Some years ago, I noticed that my deep learning workflows all had one thing in common: It was near impossible to reproduce every experiment I ran without a lot of work. I kept good notes but sometimes what you really need is the exact code of your experiment, plus a description. Ideally, you’d track everything on Git, but paths change, data loaders evolve, and minor tweaks like adjusting n_layers from 10 to 12 don’t always fit neatly into version control.

To solve this, I wrote a templating library for DL projects that kept track of every experiment automatically. This saved me hours of time and significantly improved reproducibility [^1].

I noticed this pain point while I was doing a periodic review of my workflows, something I started in grad school. I find that it’s pretty easy to examine common work patterns and find bottlenecks.
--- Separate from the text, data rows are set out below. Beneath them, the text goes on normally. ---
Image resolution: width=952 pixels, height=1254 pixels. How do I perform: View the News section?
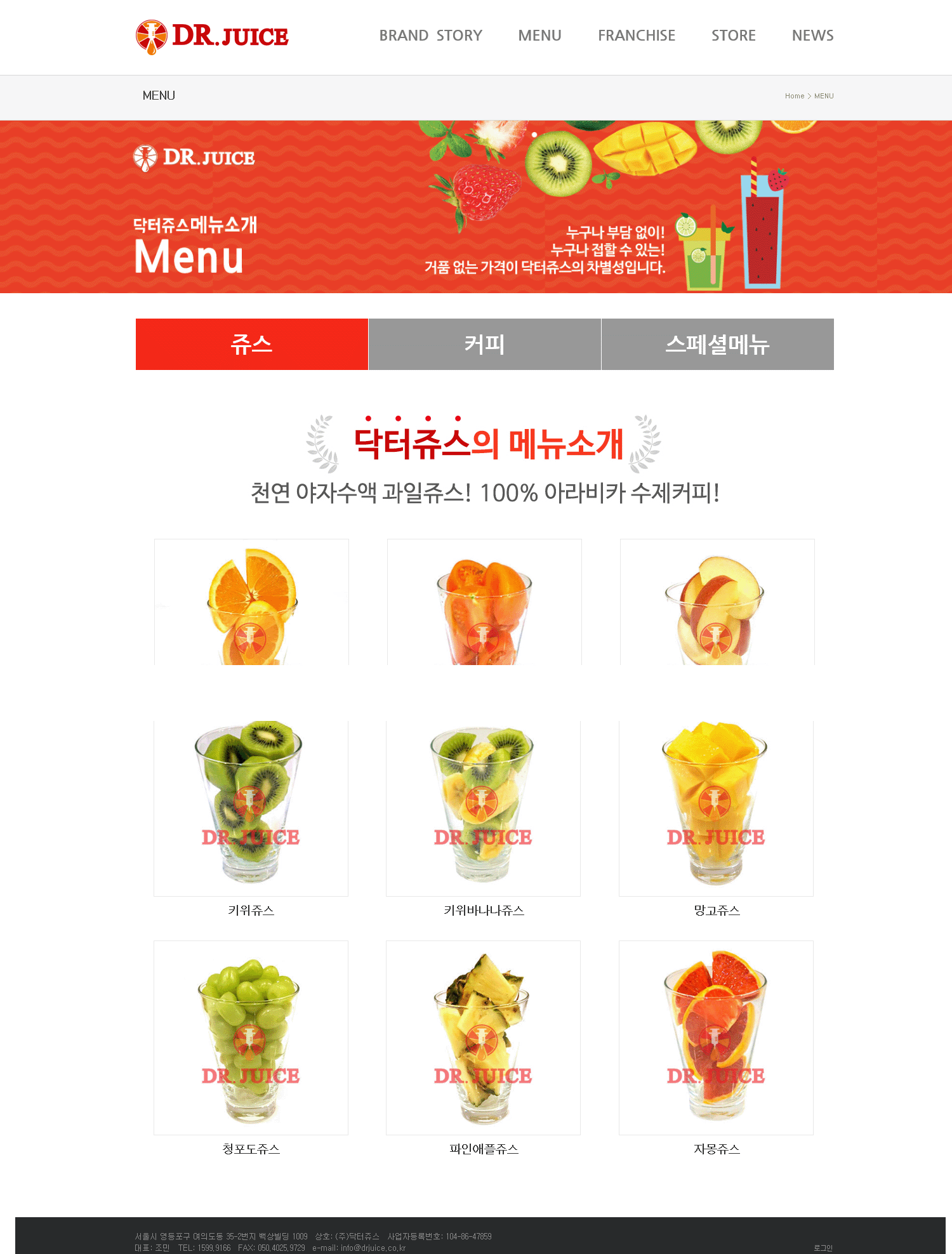[x=812, y=36]
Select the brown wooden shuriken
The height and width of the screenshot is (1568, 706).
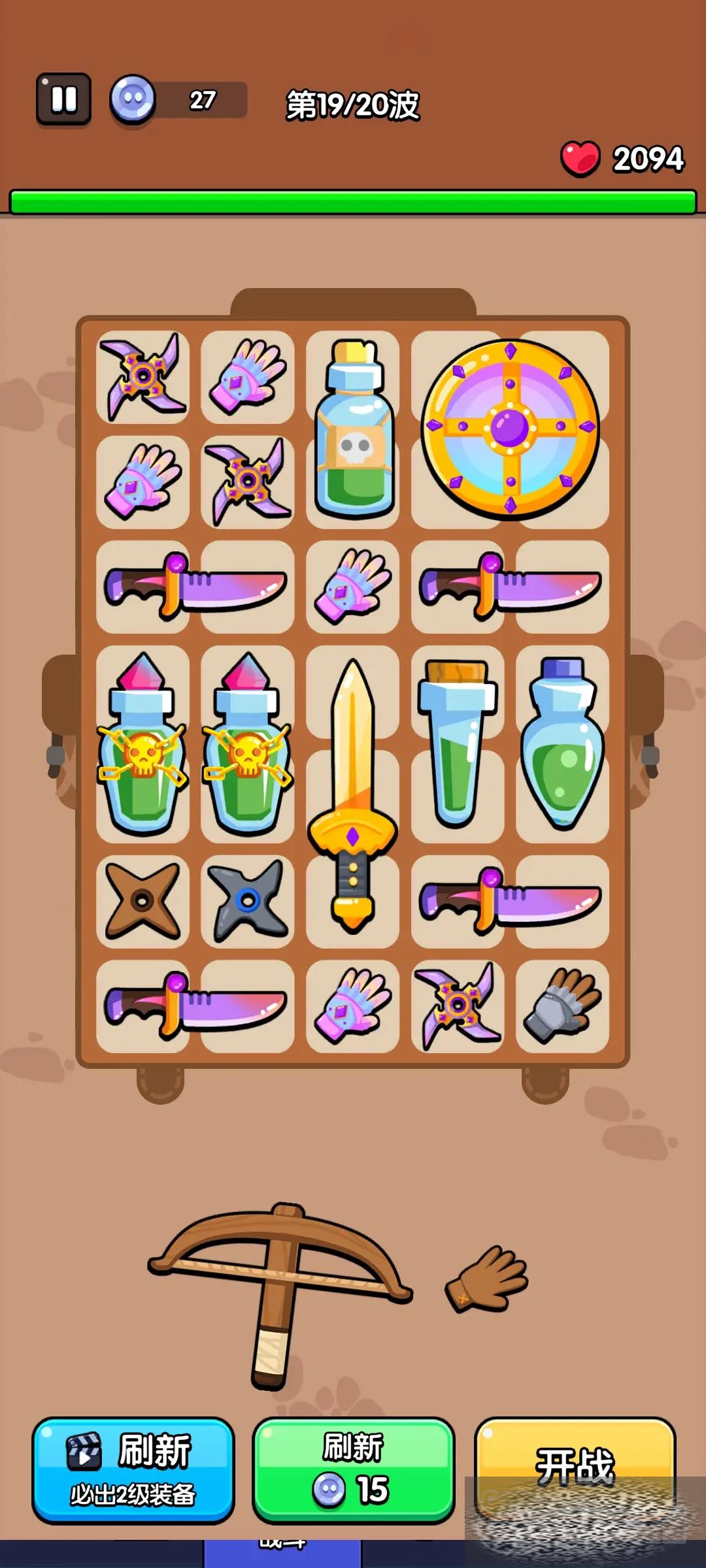click(143, 902)
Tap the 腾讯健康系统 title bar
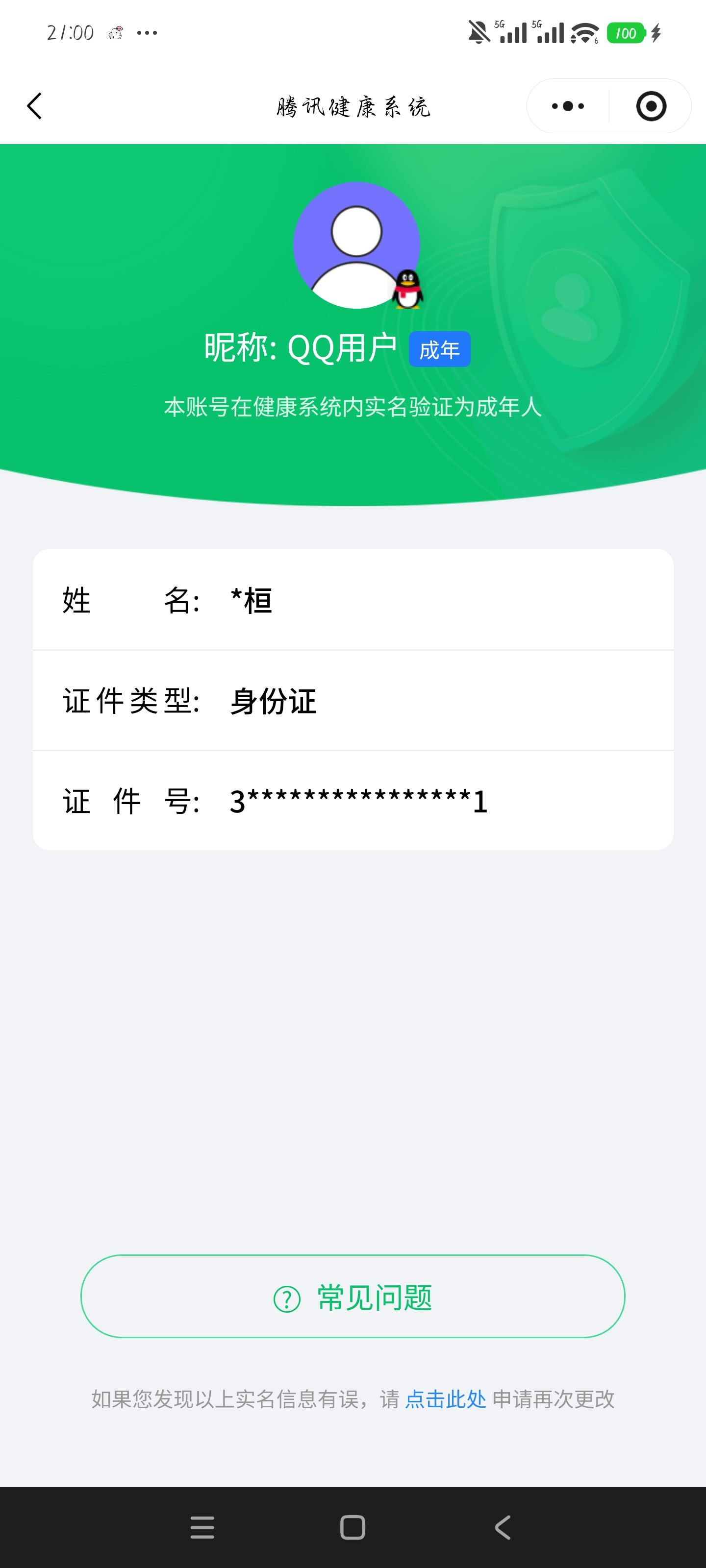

Sometimes these bottlenecks are technical (e.g., how can I automatically sync files to a cluster), or mental (e.g., consistently getting stuck in a particular phase of a project).

Technical ones are easier to find and solve, mental ones less so. My rule of thumb is to spend a few hours doing this every month or so. It almost always leads to greater efficiency, exposure to new tools, and a fresh perspective on old problems.

[^1] There are many solutions to this problem. It’s often not necessary to roll your own solution. Part of a successful review process is finding relevant software to apply to your blockers.